# TASK DIRECTIONS
Restate the opening lines of the material below word for word, stopping after the line that contains "Image resolution: width=828".

# SUPPLIED ENTRIES
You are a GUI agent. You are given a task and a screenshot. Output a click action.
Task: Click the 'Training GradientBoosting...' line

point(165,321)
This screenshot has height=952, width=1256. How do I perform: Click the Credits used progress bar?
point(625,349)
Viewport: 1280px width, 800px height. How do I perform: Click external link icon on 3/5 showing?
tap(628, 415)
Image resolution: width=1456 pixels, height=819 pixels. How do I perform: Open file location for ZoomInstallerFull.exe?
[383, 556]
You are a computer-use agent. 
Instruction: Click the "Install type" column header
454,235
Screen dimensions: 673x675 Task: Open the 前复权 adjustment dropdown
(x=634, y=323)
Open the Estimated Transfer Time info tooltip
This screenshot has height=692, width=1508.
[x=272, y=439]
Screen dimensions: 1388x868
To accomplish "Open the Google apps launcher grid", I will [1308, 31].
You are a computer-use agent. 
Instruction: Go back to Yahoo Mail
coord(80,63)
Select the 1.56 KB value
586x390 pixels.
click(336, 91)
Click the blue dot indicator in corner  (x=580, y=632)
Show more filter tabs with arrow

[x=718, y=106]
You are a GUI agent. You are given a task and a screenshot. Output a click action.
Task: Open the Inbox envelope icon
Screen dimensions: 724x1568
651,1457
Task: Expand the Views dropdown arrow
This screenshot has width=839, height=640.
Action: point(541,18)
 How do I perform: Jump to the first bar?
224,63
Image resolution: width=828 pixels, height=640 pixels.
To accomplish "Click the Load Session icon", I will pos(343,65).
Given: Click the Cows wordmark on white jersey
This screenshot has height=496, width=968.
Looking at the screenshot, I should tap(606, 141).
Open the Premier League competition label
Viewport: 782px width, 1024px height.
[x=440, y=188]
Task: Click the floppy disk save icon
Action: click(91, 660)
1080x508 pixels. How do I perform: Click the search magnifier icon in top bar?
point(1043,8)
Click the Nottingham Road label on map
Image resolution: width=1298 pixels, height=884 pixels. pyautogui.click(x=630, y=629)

# EXERCISE RESPONSE
You are a GUI agent. You are given a task and a screenshot. Output a click action.
Task: Click the 'Training GradientBoosting...' line

point(165,321)
This screenshot has height=952, width=1256. How do I perform: Click the Credits used progress bar?
point(625,349)
Viewport: 1280px width, 800px height. How do I perform: Click external link icon on 3/5 showing?
tap(628, 415)
Image resolution: width=1456 pixels, height=819 pixels. How do I perform: Open file location for ZoomInstallerFull.exe?
[383, 556]
You are a computer-use agent. 
Instruction: Click the "Install type" column header
454,235
Screen dimensions: 673x675 Task: Open the 前复权 adjustment dropdown
(x=634, y=323)
Open the Estimated Transfer Time info tooltip
This screenshot has height=692, width=1508.
[x=272, y=439]
Screen dimensions: 1388x868
To accomplish "Open the Google apps launcher grid", I will [1308, 31].
You are a computer-use agent. 
Instruction: Go back to Yahoo Mail
coord(80,63)
Select the 1.56 KB value
586x390 pixels.
click(336, 91)
Click the blue dot indicator in corner  (x=580, y=632)
Show more filter tabs with arrow

[x=718, y=106]
You are a GUI agent. You are given a task and a screenshot. Output a click action.
Task: Open the Inbox envelope icon
Screen dimensions: 724x1568
651,1457
Task: Expand the Views dropdown arrow
This screenshot has width=839, height=640.
Action: point(541,18)
 How do I perform: Jump to the first bar?
224,63
Image resolution: width=828 pixels, height=640 pixels.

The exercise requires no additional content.